Prolonged use of exogenous glucocorticoids (e.g., prednisone for >3 weeks) suppresses the HPA axis through negative feedback on the hypothalamus (CRH) and pituitary (ACTH). This leads to adrenal cortex atrophy. Abrupt cessation of the steroid unmasks this suppression, resulting in an iatrogenic acute adrenal insufficiency (adrenal crisis) because the atrophied adrenal glands cannot produce enough endogenous cortisol to meet physiologic demands.

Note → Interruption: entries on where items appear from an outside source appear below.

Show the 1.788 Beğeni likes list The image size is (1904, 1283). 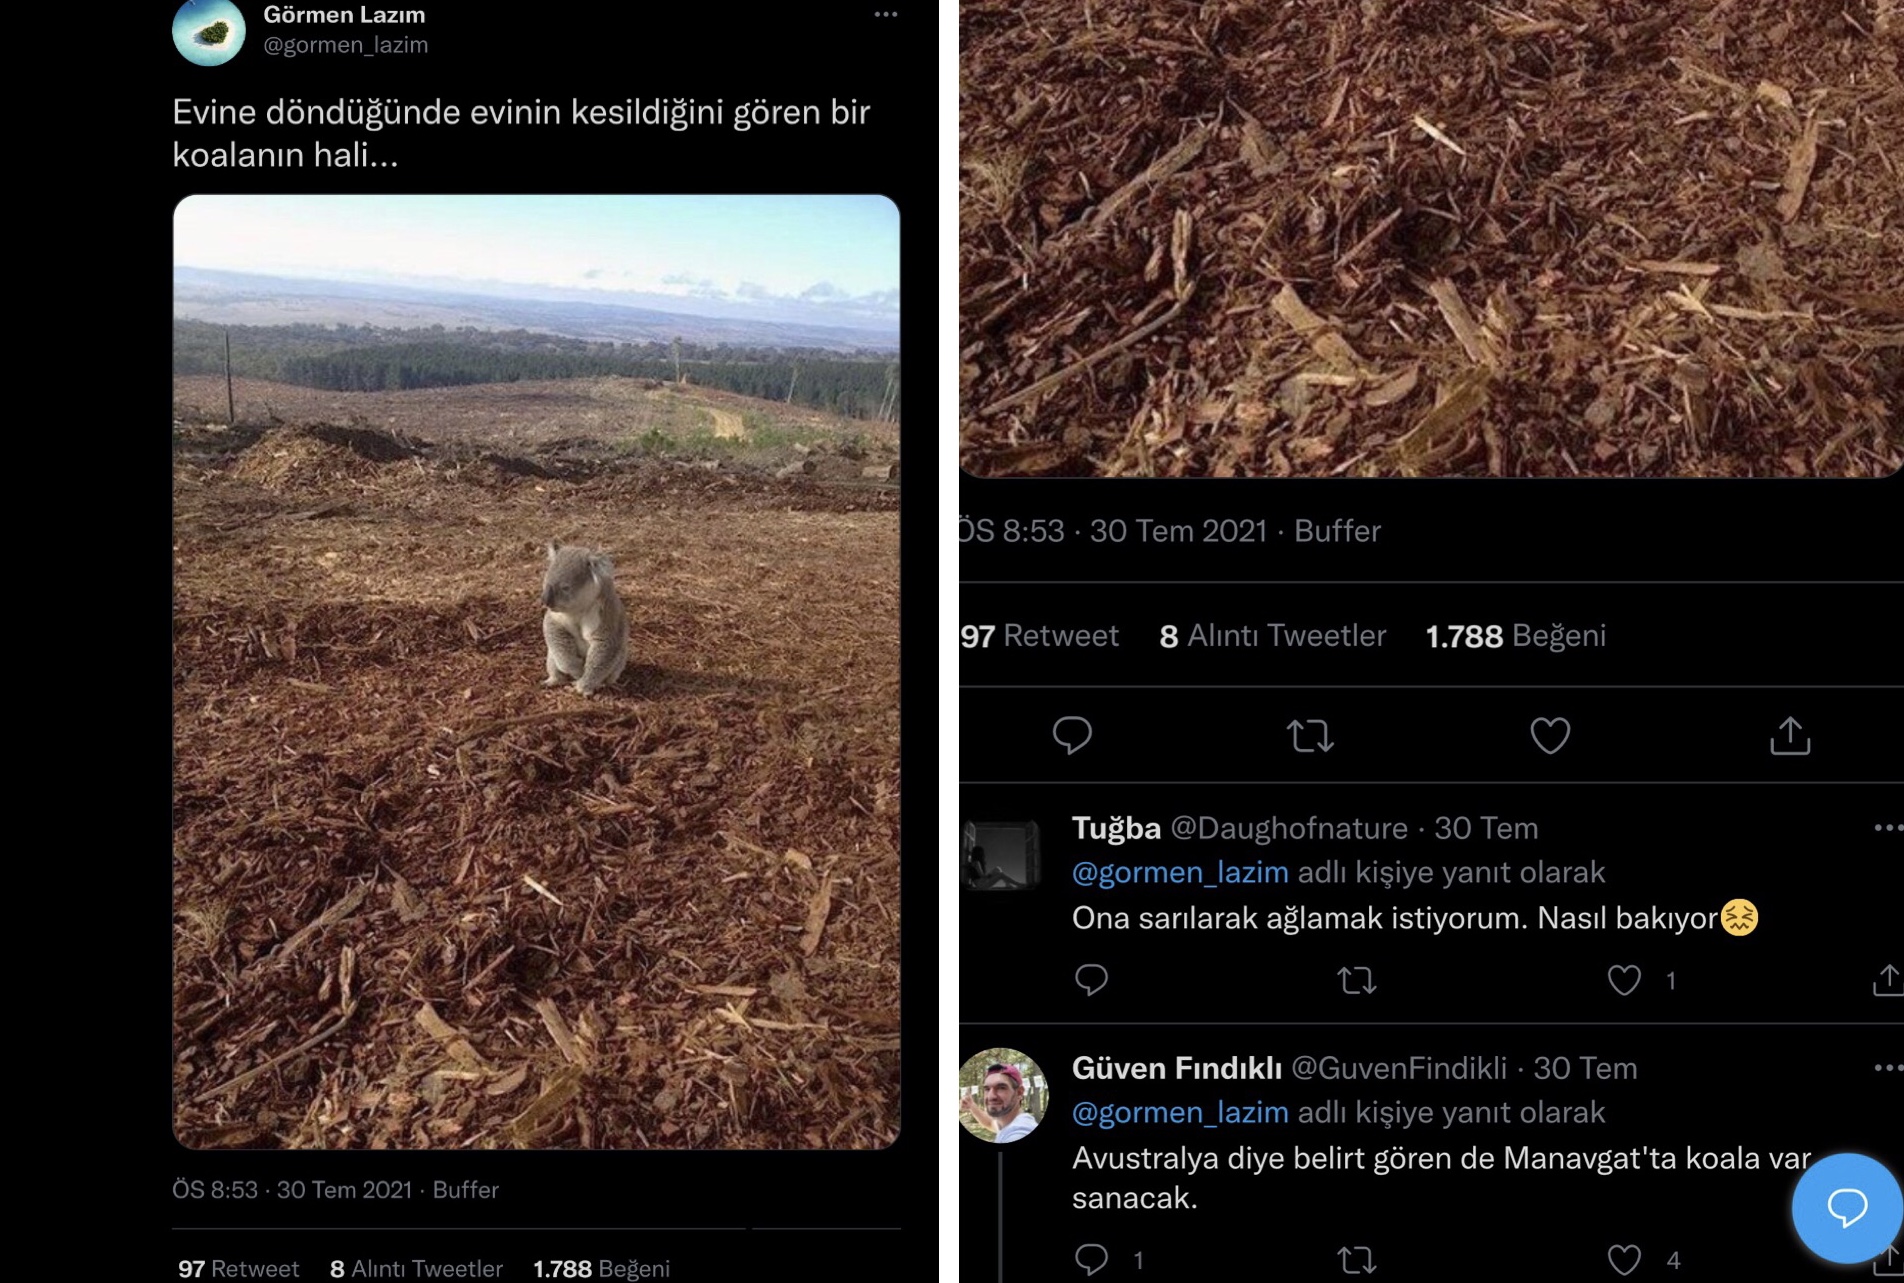[x=1515, y=636]
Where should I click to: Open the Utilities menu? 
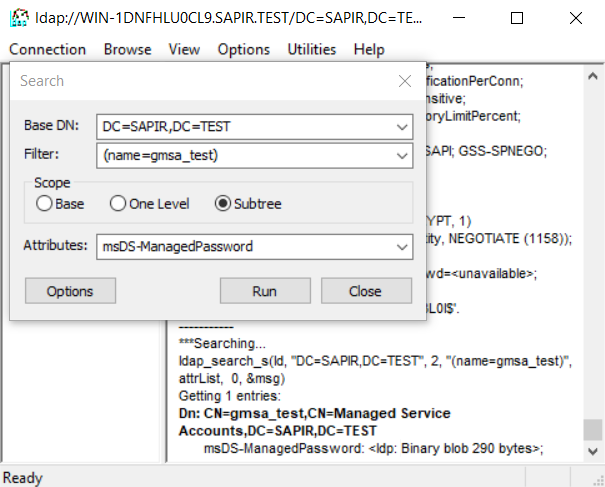click(311, 49)
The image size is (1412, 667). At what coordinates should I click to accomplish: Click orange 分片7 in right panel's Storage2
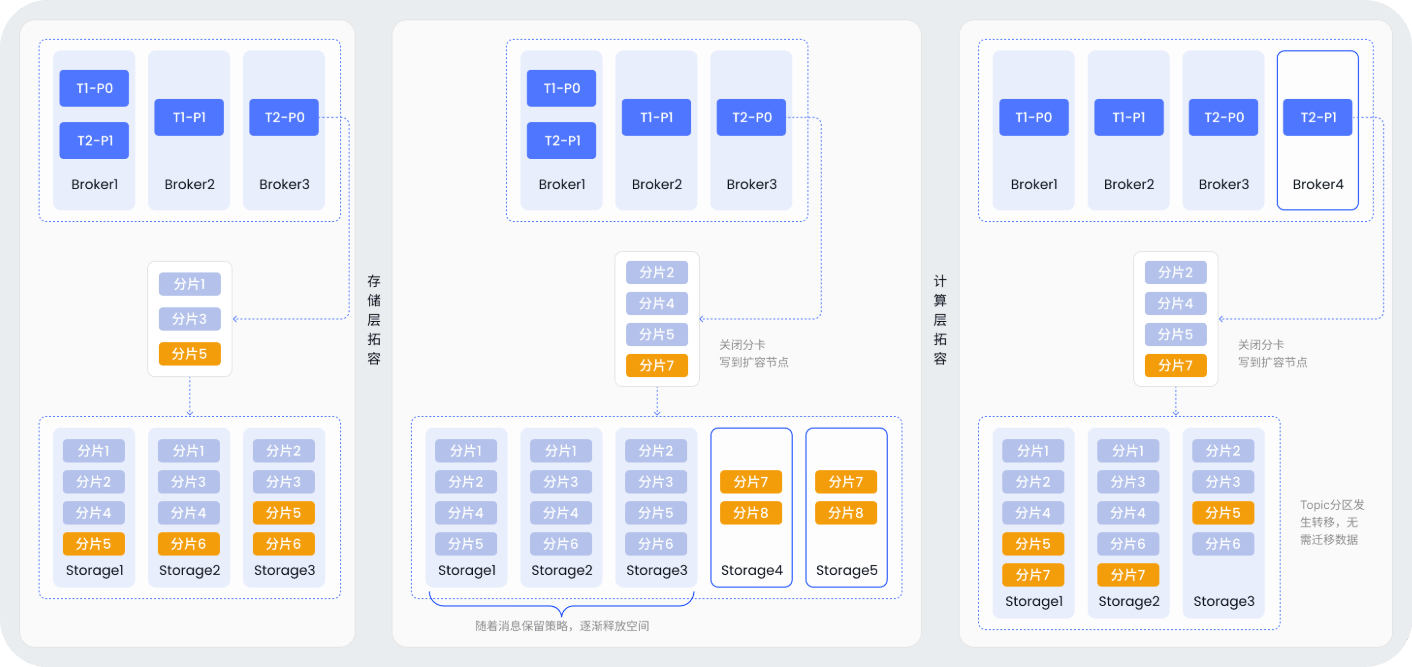click(1128, 575)
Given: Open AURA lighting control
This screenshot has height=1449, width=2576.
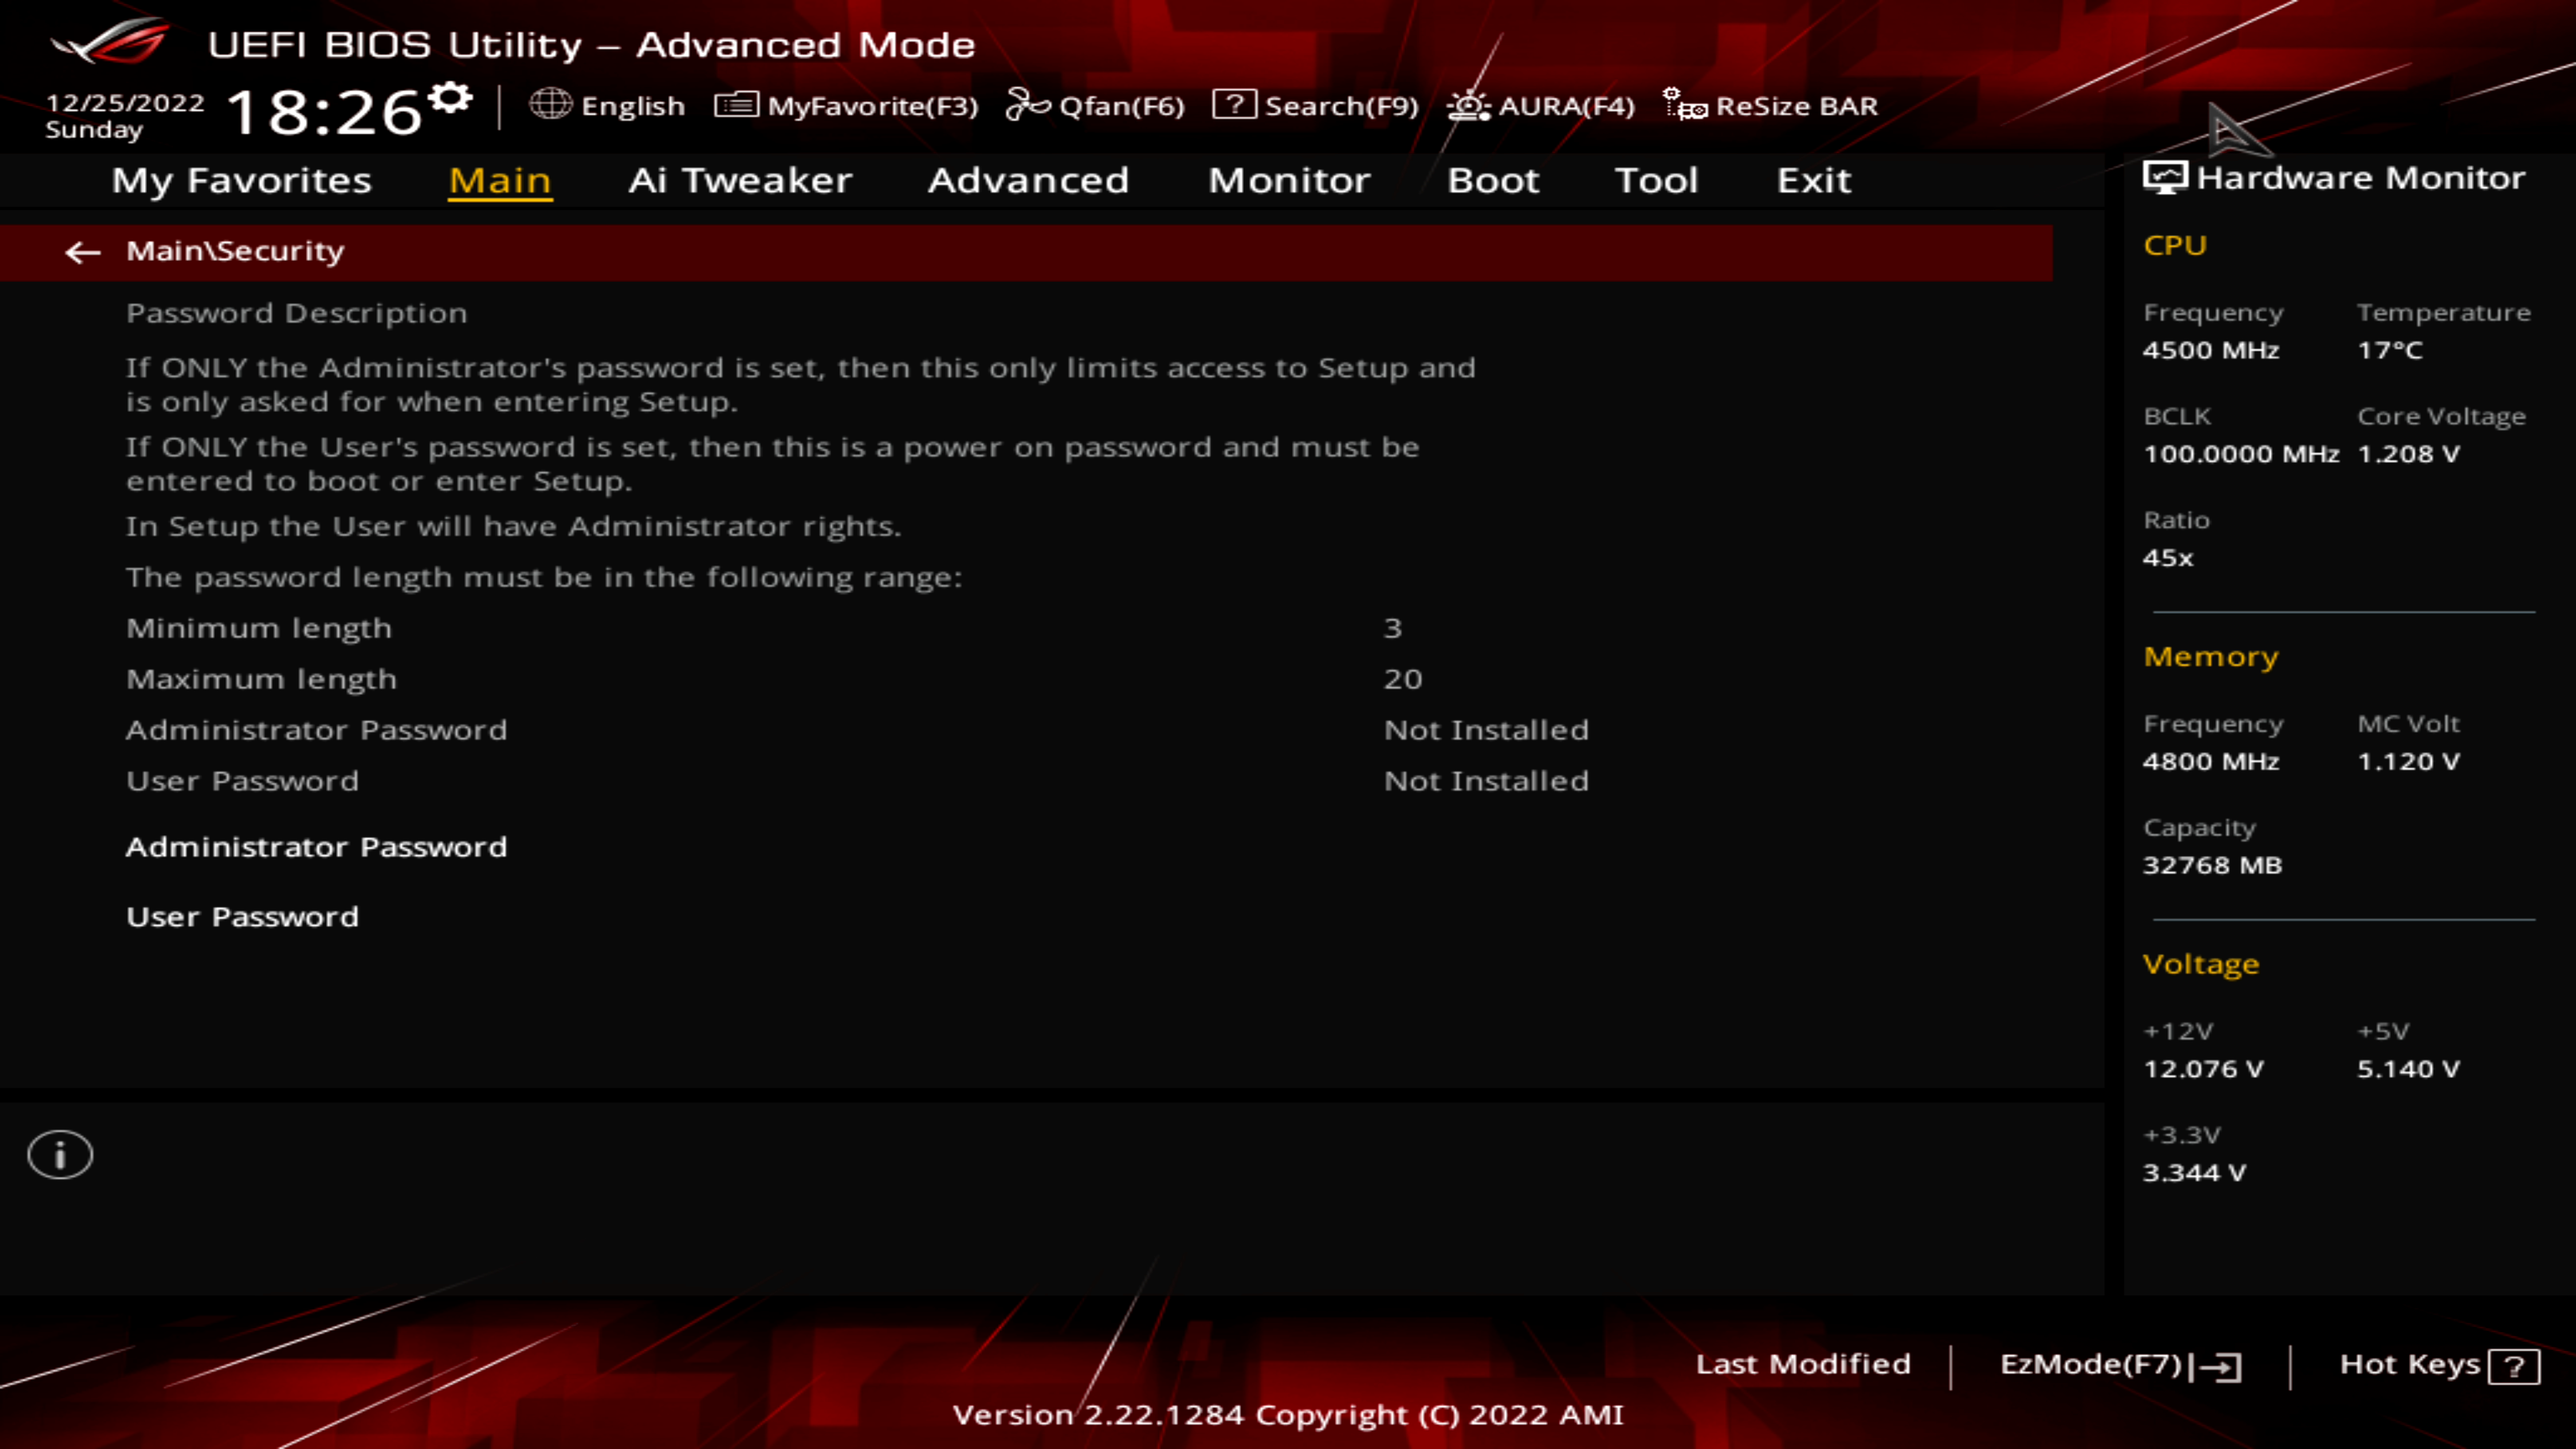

Spironolactone is a potassium-sparing diuretic that acts as a competitive antagonist of the mineralocorticoid (aldosterone) receptor. However, its structure is similar to sex hormones, and it is non-selective, also acting as an antagonist at androgen receptors and an agonist at progesterone receptors. Its antiandrogenic effects can cause gynecomastia, decreased libido, and impotence in men, and its progestogenic effects can cause breast tenderness and menstrual irregularities in women.

The patient has central diabetes insipidus, characterized by a deficiency of antidiuretic hormone (ADH, or vasopressin). Desmopressin (DDAVP) is a synthetic analog of ADH with high selectivity for the V2 receptor and minimal activity at the V1a receptor. Activation of V2 receptors in the principal cells of the renal collecting ducts stimulates the insertion of aquaporin-2 water channels into the apical membrane, increasing water reabsorption and concentrating the urine.

Alendronate is a bisphosphonate. Bisphosphonates are pyrophosphate analogs that bind to hydroxyapatite in bone. They are taken up by osteoclasts during bone resorption. Inside the osteoclast, they inhibit farnesyl pyrophosphate synthase, disrupting a key metabolic pathway and inducing osteoclast apoptosis. This reduces bone resorption, allowing osteoblastic activity to predominate, thereby increasing bone mineral density. The specific administration instructions are to prevent esophagitis, a major side effect.